>>>

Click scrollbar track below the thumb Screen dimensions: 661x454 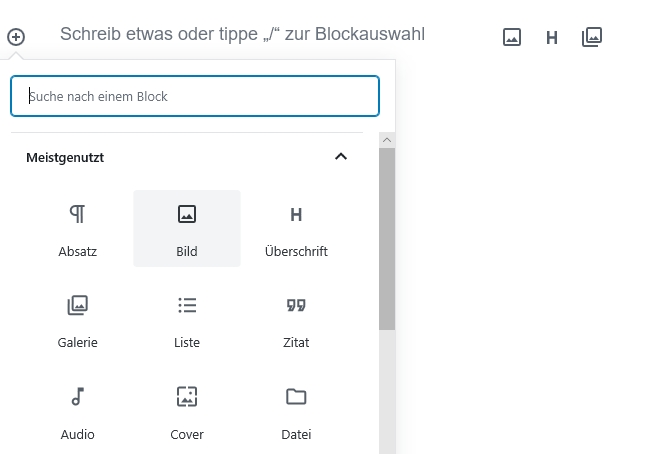(387, 390)
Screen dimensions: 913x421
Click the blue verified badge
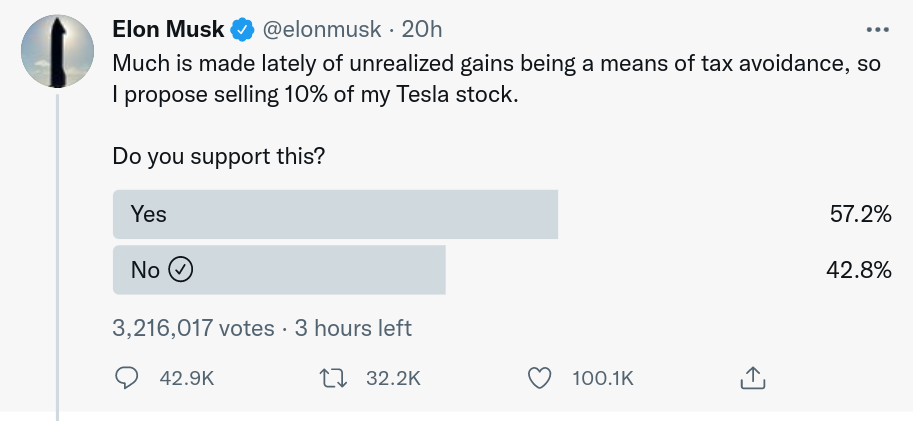pos(243,30)
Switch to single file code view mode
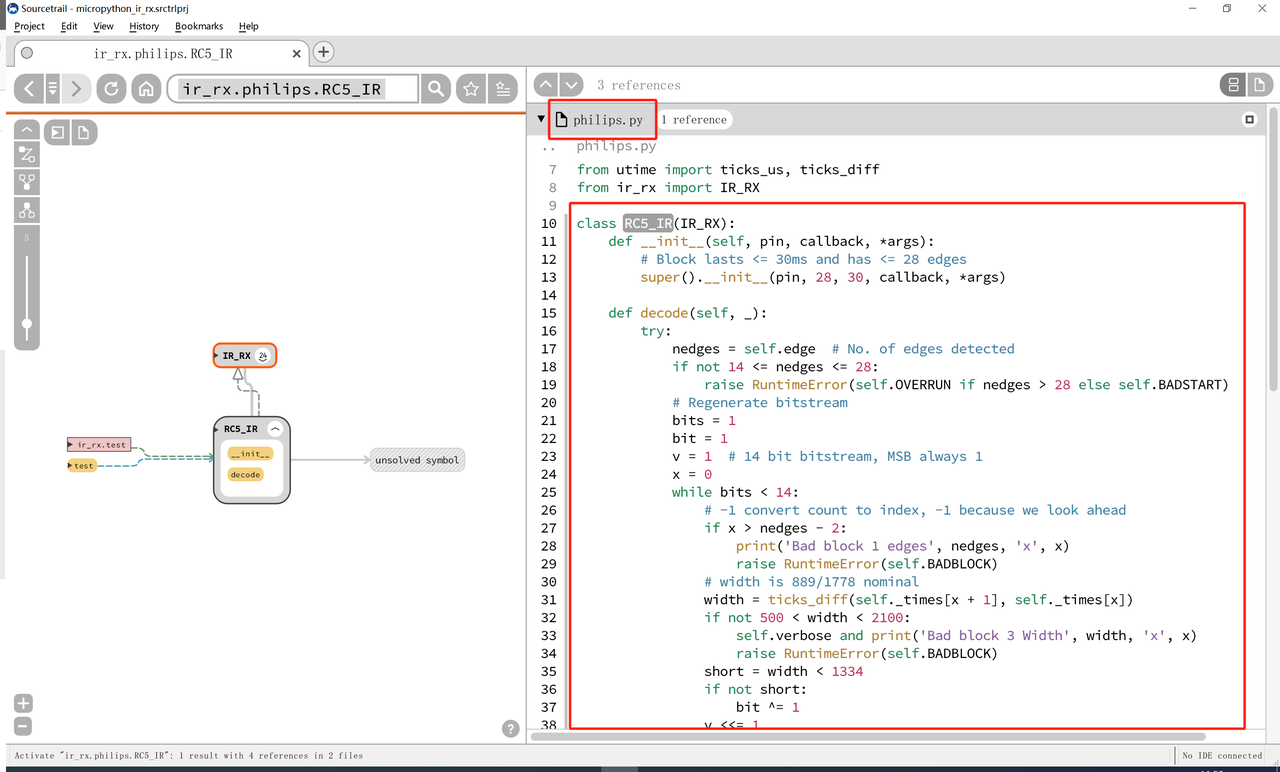The image size is (1280, 772). tap(1259, 85)
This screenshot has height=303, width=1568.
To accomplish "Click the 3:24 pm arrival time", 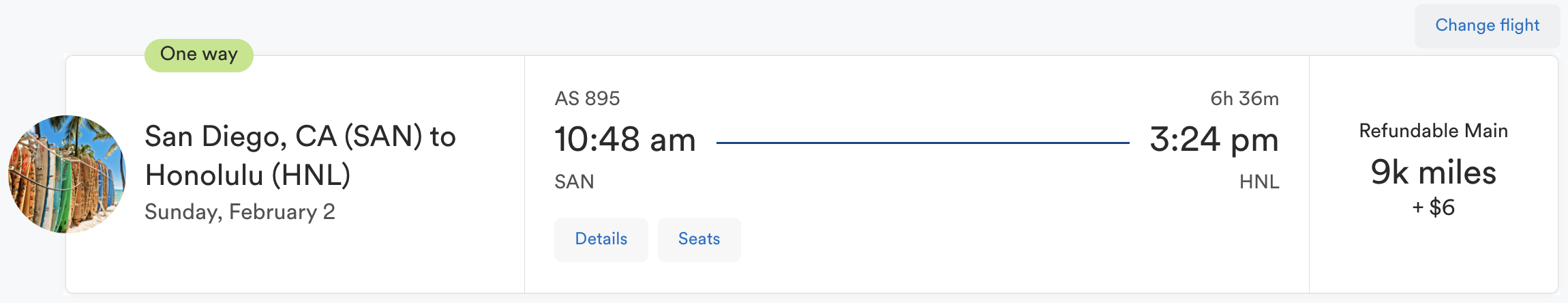I will (1213, 140).
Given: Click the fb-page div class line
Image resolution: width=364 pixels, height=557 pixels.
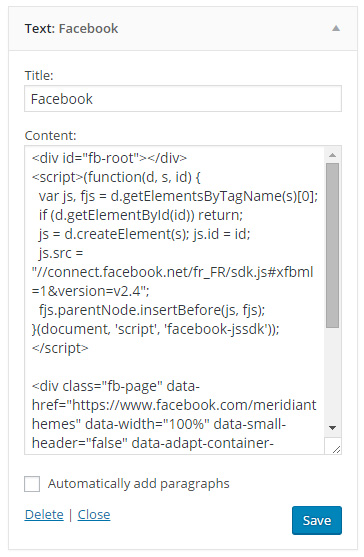Looking at the screenshot, I should [x=116, y=386].
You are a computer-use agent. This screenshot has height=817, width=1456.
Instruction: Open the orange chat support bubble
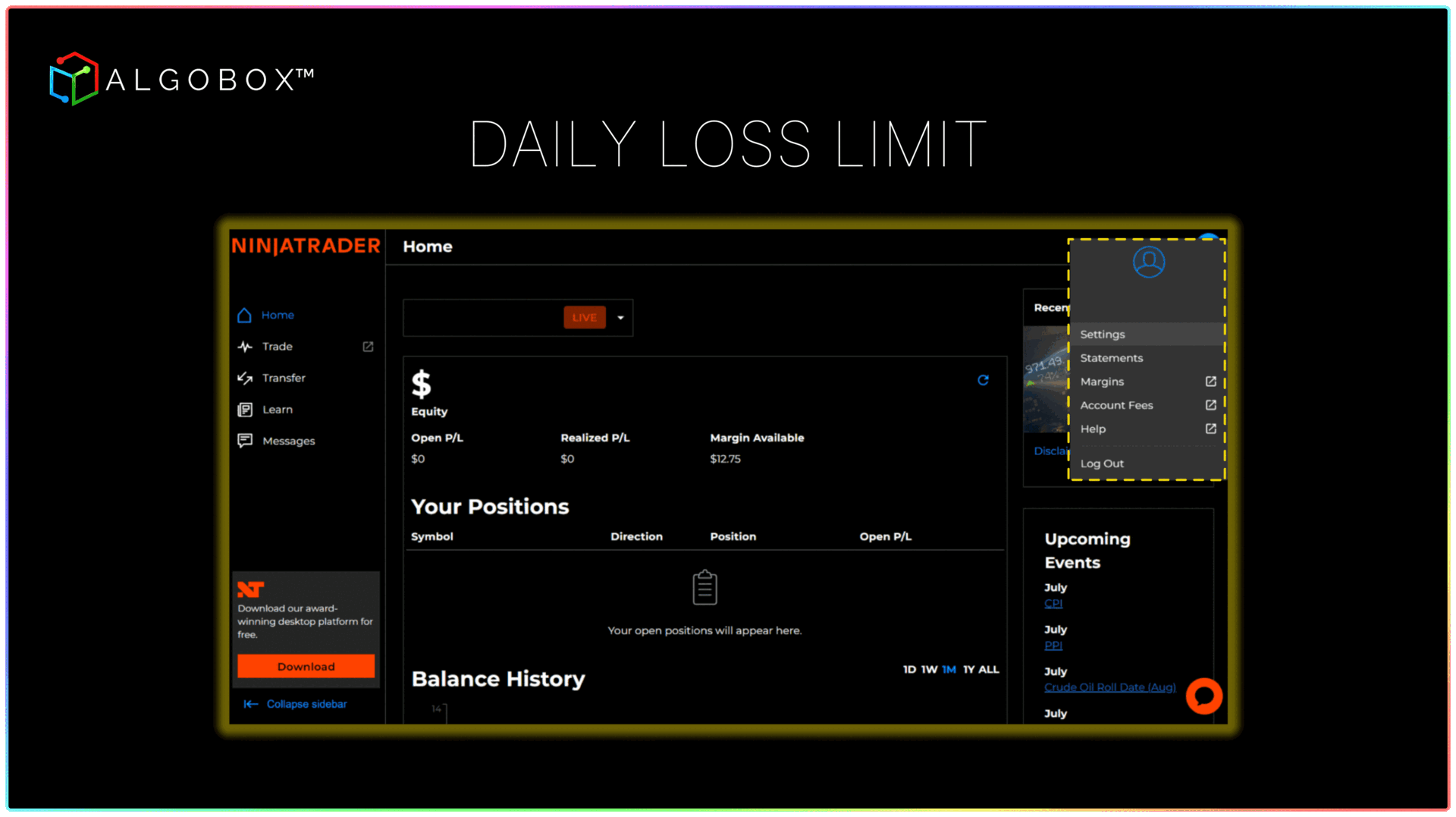1203,696
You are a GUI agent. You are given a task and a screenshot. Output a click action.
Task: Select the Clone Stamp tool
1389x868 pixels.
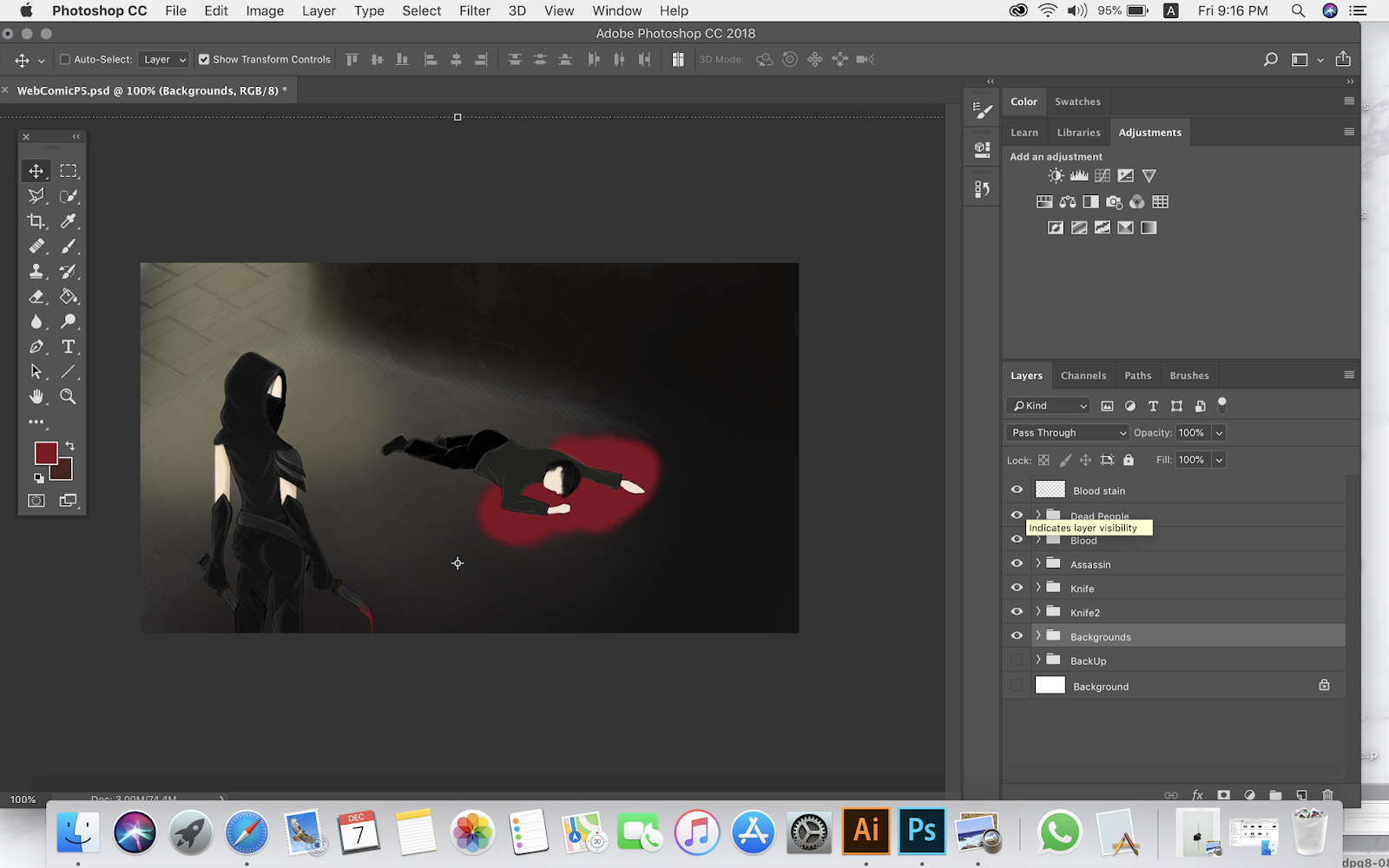pyautogui.click(x=36, y=272)
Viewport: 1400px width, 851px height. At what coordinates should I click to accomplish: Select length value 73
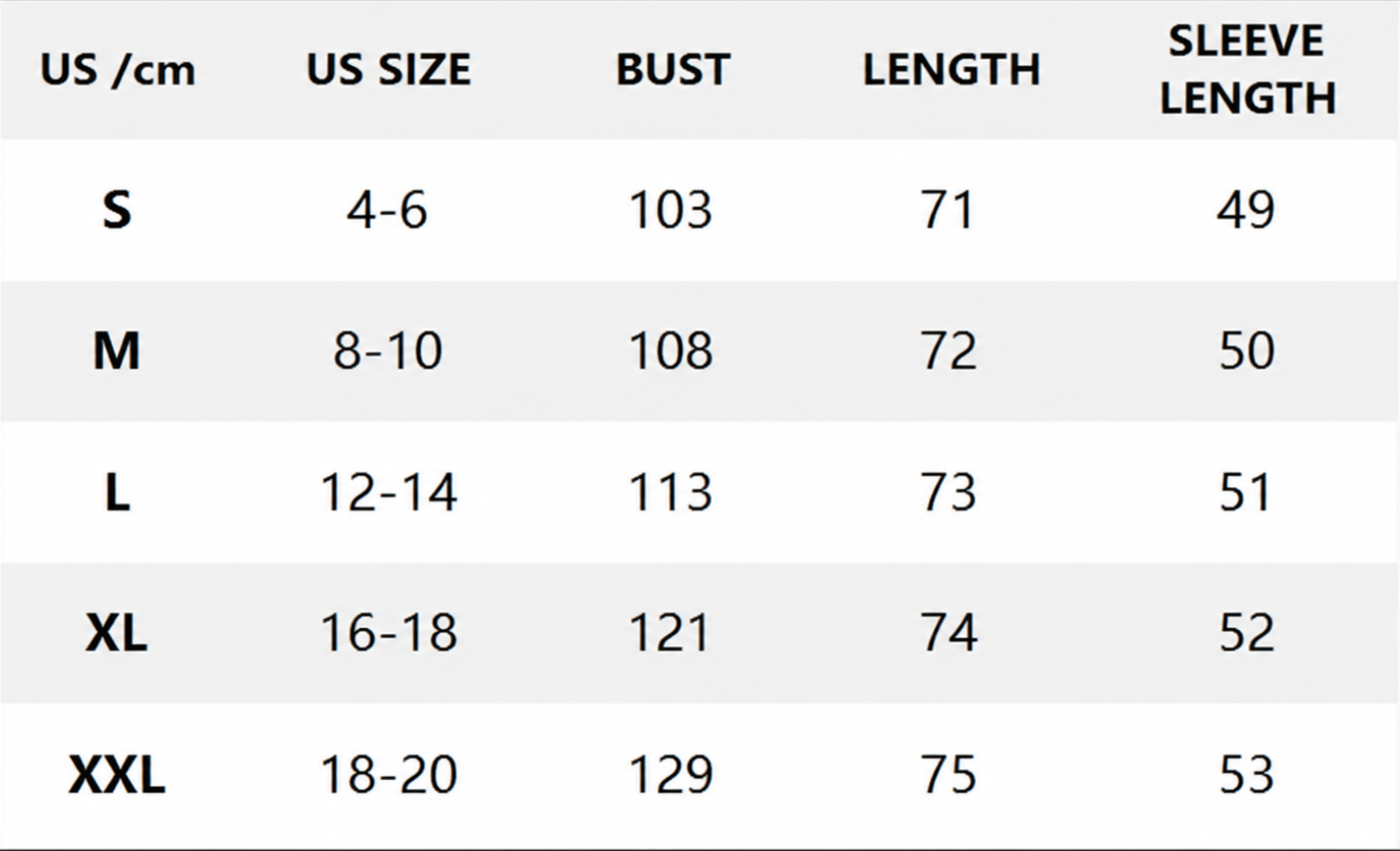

<<<

■ WORK ORDER
Give back exactly the lines from the one that contains "Task: Select the Clone Stamp tool" to the final line of the data above, both included, with all pictures removed.

■ REPLY TO THE TASK
Task: Select the Clone Stamp tool
1389x868 pixels.
pyautogui.click(x=36, y=272)
Viewport: 1400px width, 851px height. At what coordinates should I click to accomplish: Select length value 73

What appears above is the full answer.